Pandora is a model for an alternative. Rather than user-based collaborative filtering, in which visitors receive recommendations based on what other “people like you” enjoyed, Pandora is an example of item-based collaborative filtering, in which visitors receive recommendations based on the similarity of previously selected items (seed songs) to potential members of the collection.
Pandora and the Music Genome Project is controlled by experts, musicians who, like curators, are uniquely skilled at identifying and tagging songs to create musical genes that represent the full spectrum of musical expression. And their expertise makes for a better experience for me as a user/visitor. As an amateur listener, I could not tell you the particular elements of “Diamonds on the Soles of Her Shoes” that appeal to me. Listening and reacting to the Pandora-generated songs allowed me to understand the nuance of what I like and don’t like. Turns out that I enjoy songs with “extensive vamping.” Could I have articulated that at the start? No. Not only does Pandora introduce me to new music, it expands my vocabulary for discussing music. I learned something! From experts!
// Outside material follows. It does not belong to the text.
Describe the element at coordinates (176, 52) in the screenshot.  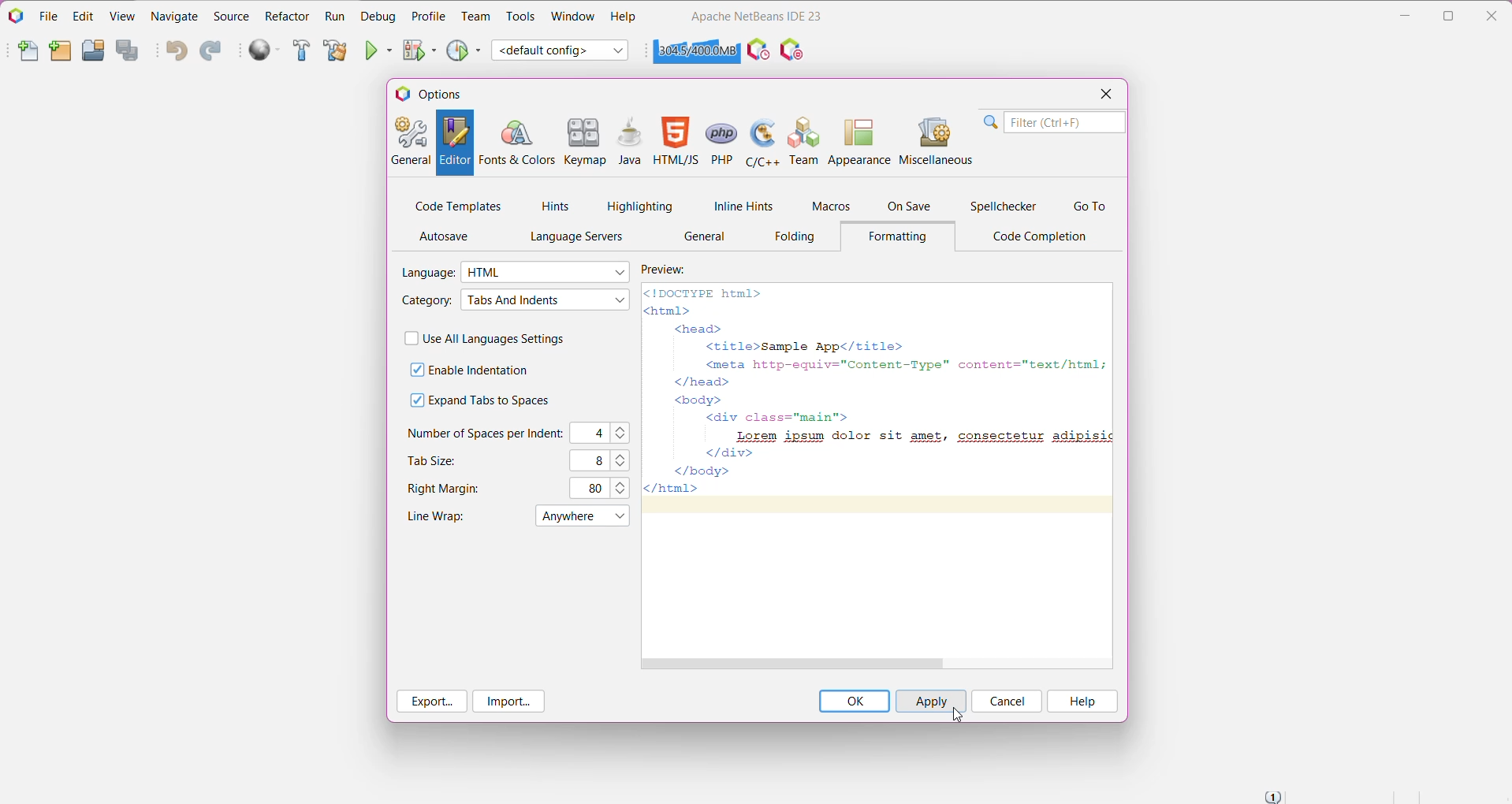
I see `Undo` at that location.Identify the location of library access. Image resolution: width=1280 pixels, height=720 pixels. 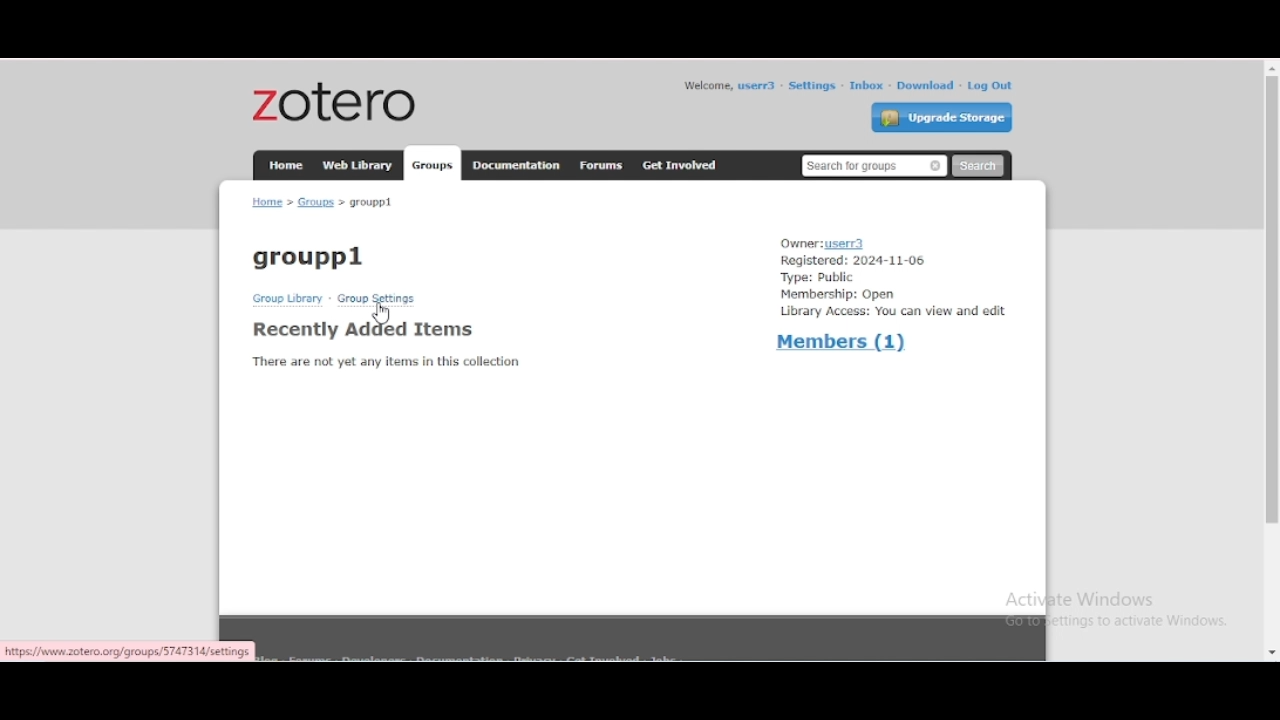
(893, 313).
Users of Pandora are protective of the Music Genome Project experts. There have been interesting discussions on the Pandora blog about the slow inclusion of user-based filtering, and listeners' related fear that it will taint the waters of the high-quality item-based process. The Music Genome Project involves visitors' submissions in a limited way. The core value is in the professional categorization of the songs.
Which means that curators still have a powerful role to play in the future of museums. Imagine if an art museum worked this way, if curators tagged every piece with tags representing everything from “misogynistic undertones” to “Picasso blue period” to “asymmetrical” and generated a tour for you real-time on a handheld device. You could have a personalized trip through the museum, enjoying an experience that is both highly responsive to your preferences and one which deepens your understanding and ability to articulate why you like what you like. In some cases, people might be surprised to learn that they prefer artists whose subject matter comes from childhood memories, or those who work in a specific medium. While the museum can’t be physically rearranged for each visitor, the content can be remixed conceptually to present a progressively engrossing, educational experience.
Personalization doesn’t just give you what you want. It exposes you to new things, and it gives you a vocabulary for articulating and refining why you like what you like. Pandora’s collaborative filtering process contextualizes data from a very personal starting point. You get the analysis and the narrative, but you get the slice that will resonate most with you. The world is opened a little wider and hopefully, you keep listening.